For Randi Zuckerberg, the idea of a “well-lopsided” life first occurred to her when she applied to Harvard in high school. She had dropped math and science to pursue musical theater with the dream of performing on Broadway, and while some were skeptical that she didn’t have the academic resume for the elite school, she learned something important during the admissions process: The university looked for two types of candidates—the well-balanced student who was good at everything and the well-lopsided one, who would make class interesting.
“That moment really defined my philosophy for how to live my life—and how a lot of entrepreneurs live their life—which is, if you want to do something in a way that’s excellent and give it your all, you can’t really have a well-balanced life in the moment,” Zuckerberg told WeWork Labs global mentor Dillan DiGiovanni at a recent talk at WeWork Labs in New York City’s WeWork 175 Varick St.
The entrepreneur, investor, and founder and CEO of Zuckerberg Media explained that the lopsided approach to the work-life balance is okay so long as you’re aware of the aspects being neglected and address them in turn. (She expands on this philosophy in her New York Times best-selling book Pick 3: You Can Have It All (Just Not Every Day).)
To illustrate her point, Zuckerberg asked the audience to think about their two or three proudest accomplishments. “Did those things happen when you had balance or did you have to go all in?” she asked. “My hypothesis is that most people did not have balance.”
How to pick three
Work. Sleep. Family. Friends. Fitness. These are the five areas of life Zuckerberg identifies in her “pick three” philosophy. She posits that you can choose three different aspects from this list every single day to achieve equilibrium over time.
There are phases in the life cycle when we naturally neglect certain areas, Zuckerberg says, noting that for people raising children, friendship is often the first to go. For women, in particular, this can mean going an entire decade without prioritizing networking, mentorship, and peer support.
“Be conscious about the things that you’re not prioritizing and figure out if there are hacks or ways you can get them in,” says Zuckerberg, a working mom who is currently expecting her third child.
Knowing your team is as important as knowing yourself, Zuckerberg says. As a manager, recognizing that your employees are likely in different life phases is a strong tool. With this awareness, Zuckerberg says you can lead with empathy to prevent burnout and turnover, both common to startup culture, and instead build a company and a team that’s sustainable for the long haul.
To effectively prioritize, Zuckerberg says, learn to say no and “ruthlessly prioritize your own time.” She admits it’s a constant struggle.
Technology often sabotages boundaries. When Zuckerberg realized that some days she was getting more screen time than sleep, she implemented a “digital Shabbat” on Saturdays for her family to literally unplug and recharge. “You train the people in your life to know that you are unreachable,” she says. “It takes time, but no one else is going to set those boundaries for you.”

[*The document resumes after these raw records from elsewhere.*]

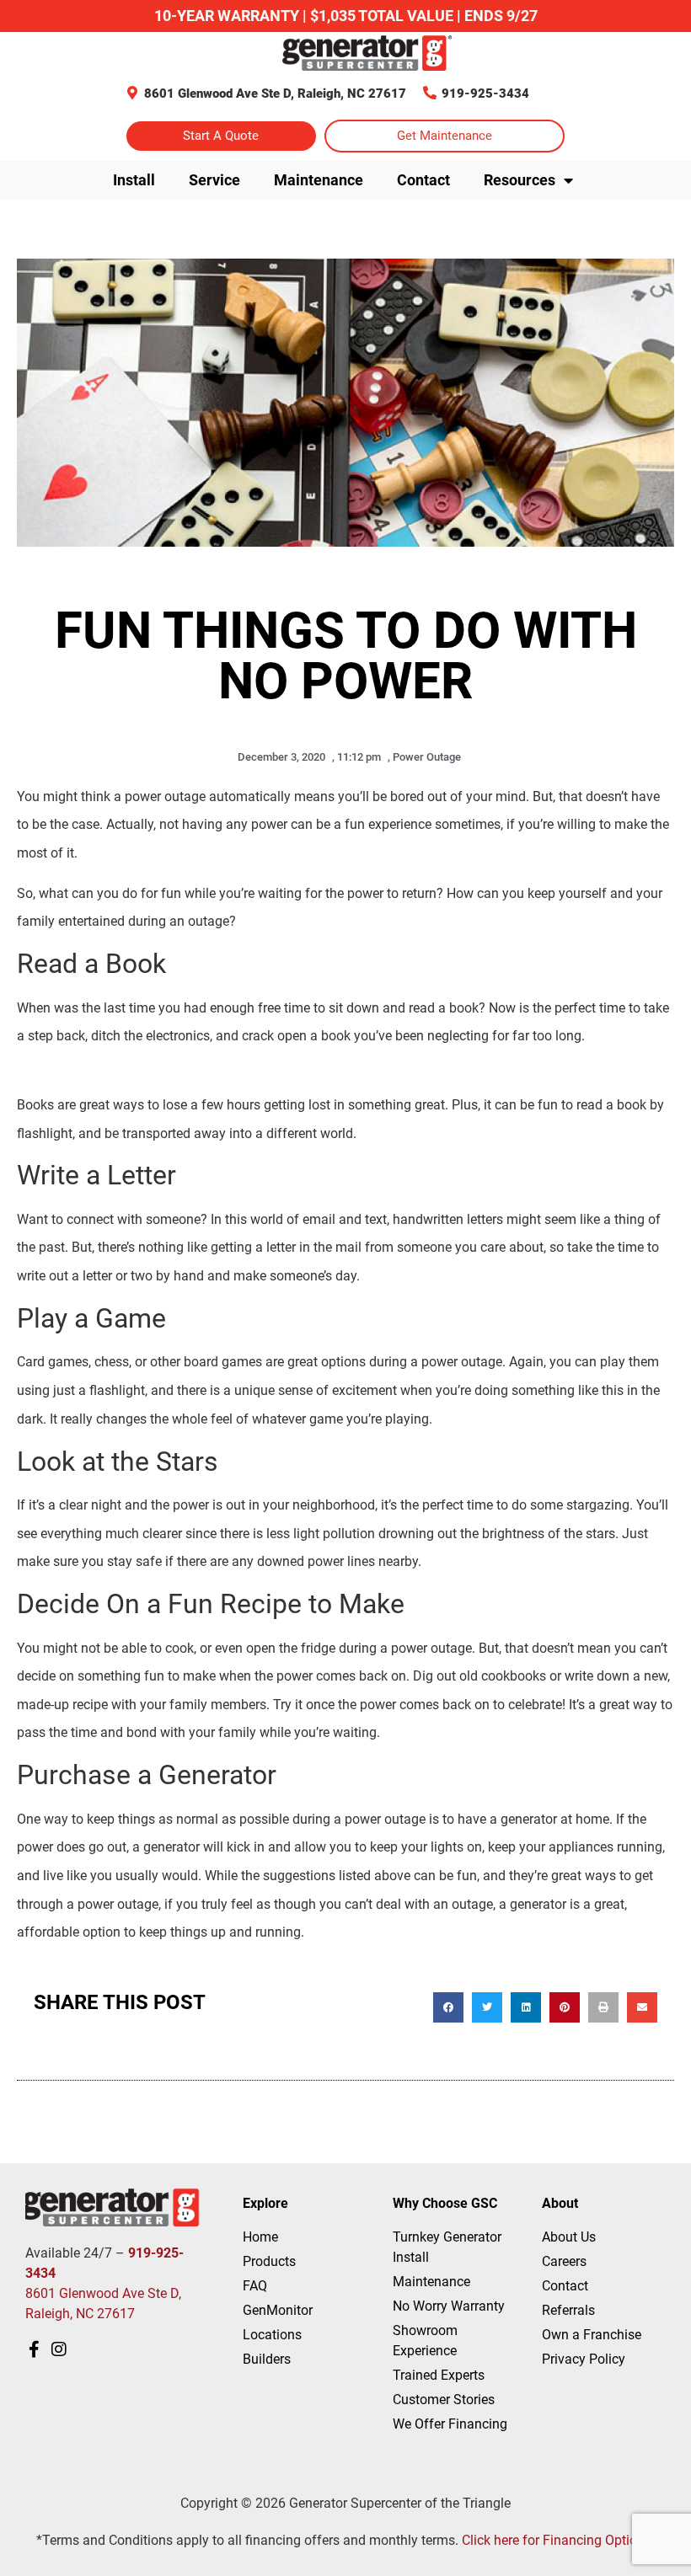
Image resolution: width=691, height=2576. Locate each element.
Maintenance (318, 180)
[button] (448, 2007)
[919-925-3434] (430, 92)
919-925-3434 (485, 93)
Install (134, 180)
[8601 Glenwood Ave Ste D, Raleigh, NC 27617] (132, 92)
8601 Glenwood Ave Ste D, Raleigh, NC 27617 (275, 93)
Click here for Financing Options (556, 2540)
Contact (423, 180)
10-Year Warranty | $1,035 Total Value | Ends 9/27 (346, 15)
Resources (519, 180)
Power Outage (427, 757)
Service (214, 180)
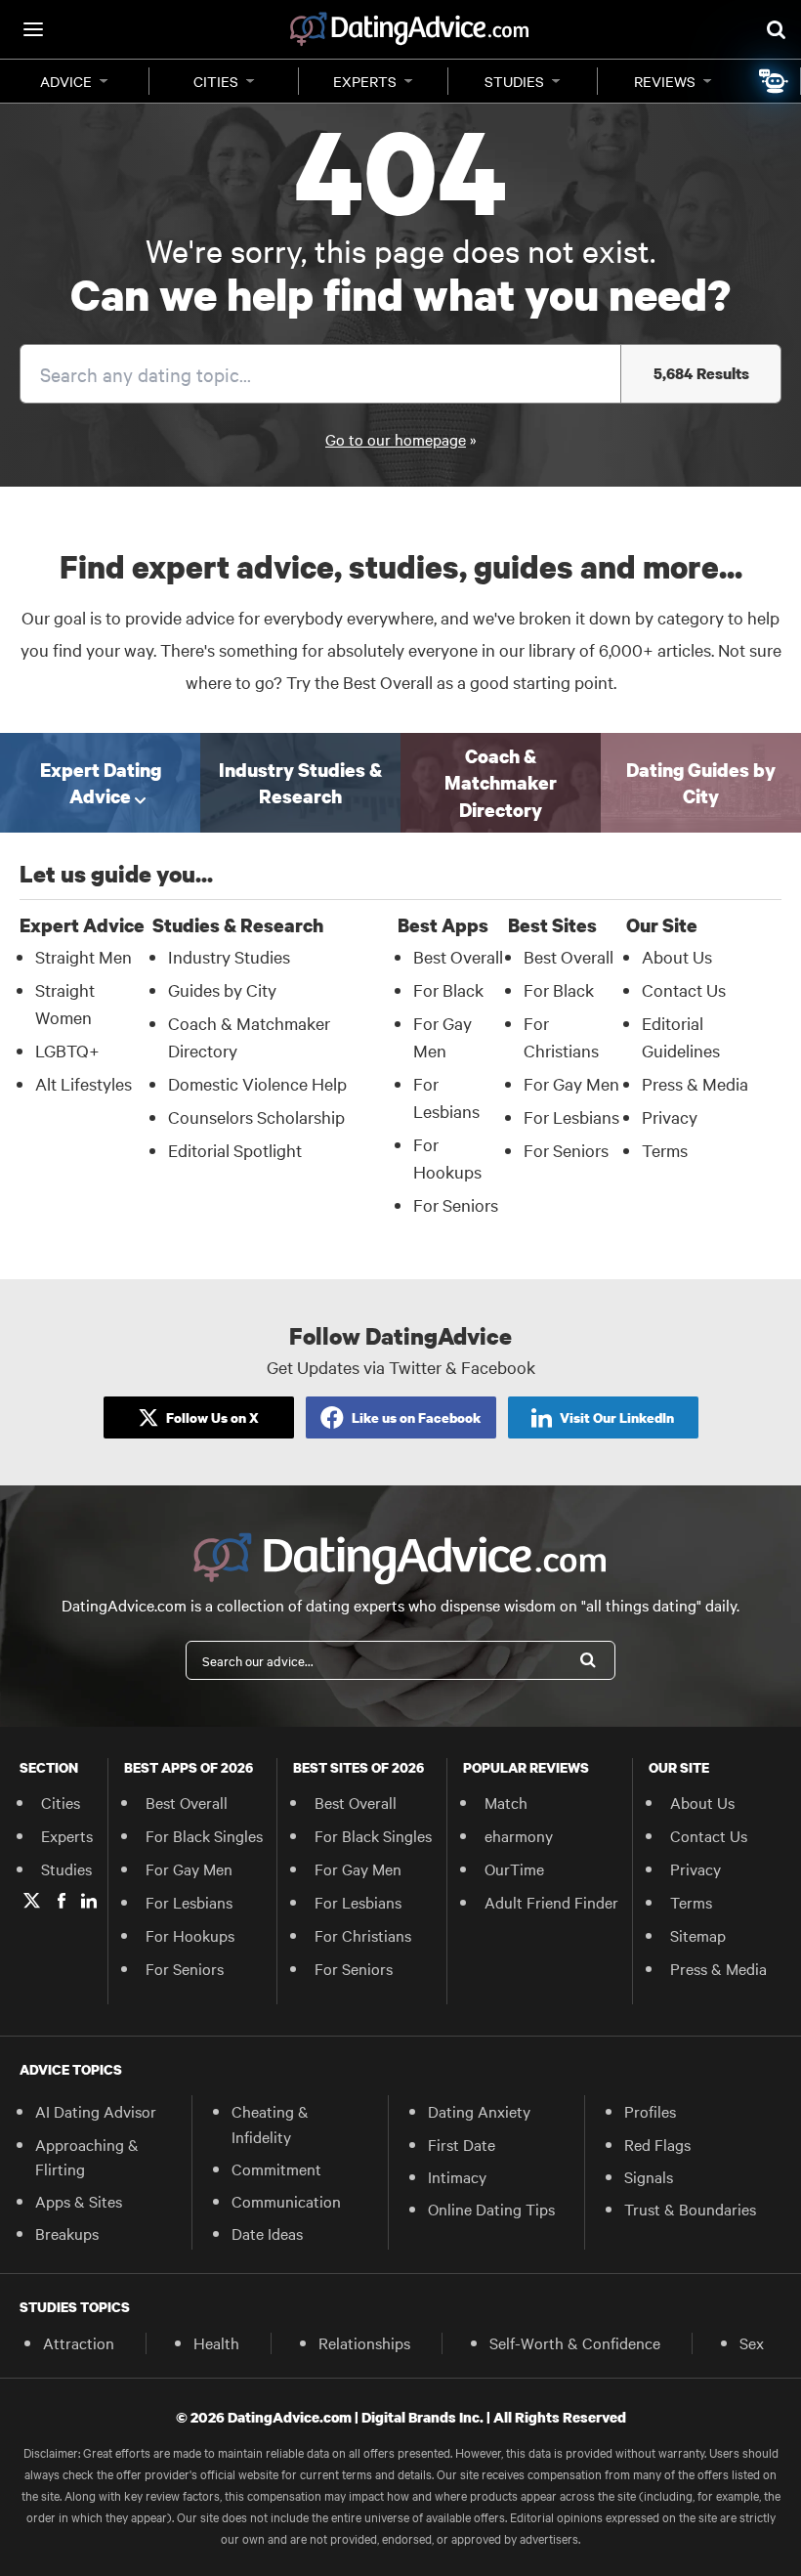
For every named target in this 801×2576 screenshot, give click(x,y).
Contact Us (684, 989)
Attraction (78, 2342)
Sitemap (698, 1935)
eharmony (519, 1835)
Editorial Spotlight (235, 1149)
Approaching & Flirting (87, 2156)
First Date (461, 2144)
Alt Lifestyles (83, 1083)
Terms (665, 1149)
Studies (514, 81)
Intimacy (457, 2176)
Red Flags (657, 2144)
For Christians (363, 1935)
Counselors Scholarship (256, 1116)
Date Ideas (267, 2233)
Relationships (364, 2342)
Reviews (665, 81)
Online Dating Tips (491, 2208)
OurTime (514, 1868)
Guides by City (222, 989)
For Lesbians (571, 1116)
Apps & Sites (78, 2200)
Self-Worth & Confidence (574, 2342)
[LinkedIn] (89, 1900)
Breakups (67, 2233)
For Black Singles (204, 1835)
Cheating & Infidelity (270, 2123)
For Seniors (455, 1204)
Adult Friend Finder (551, 1901)
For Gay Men (571, 1083)
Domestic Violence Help (257, 1083)
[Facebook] (61, 1900)
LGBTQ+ (67, 1050)
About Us (677, 956)
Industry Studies (229, 956)
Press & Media (695, 1083)
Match (506, 1802)
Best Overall (458, 956)
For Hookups (190, 1935)
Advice (66, 81)
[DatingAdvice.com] (409, 29)
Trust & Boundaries (690, 2208)
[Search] (588, 1660)
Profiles (650, 2111)
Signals (648, 2176)
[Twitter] (32, 1900)
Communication (286, 2200)
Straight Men (83, 956)
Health (216, 2342)
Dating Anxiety (479, 2111)
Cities (215, 81)
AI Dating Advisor (95, 2111)
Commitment (276, 2168)
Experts (365, 81)
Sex (751, 2342)
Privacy (669, 1116)
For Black (448, 989)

In training her team not to expect email responses from her on Saturdays, she hopes to set an example. “By modeling the boundaries that I set for myself, hopefully that gives people in the organization permission to set boundaries for themselves, too,” she says.
The side hustle as life’s work
This “lopsided” approach to pursuing goals in both life and work has empowered Zuckerberg to create a multi-faceted career shaped by her passions that she describes as “20 side hustles” rather than one traditional path.
One of her gutsiest moves was stepping away from Silicon Valley and her job as director of market development for Facebook (her younger brother Mark is the founder) in 2014, to take a roll on Broadway in the musical Rock of Ages. “People thought that was the dumbest thing ever!” she recalled with a laugh. But the risk was worth it for the fulfilling experience (“When I flash-forward to the end of my life… that’s what I’ll tell my great-grandchildren about,” she said), and it also paid off as a career move. This season, she’s producing three Broadway shows.
“Give yourself permission to have a lot of interests and be three-dimensional,” said Zuckerberg. “It’s okay to want to succeed in business and also want other things. You don’t have to only have one thing that you want to do with your life.”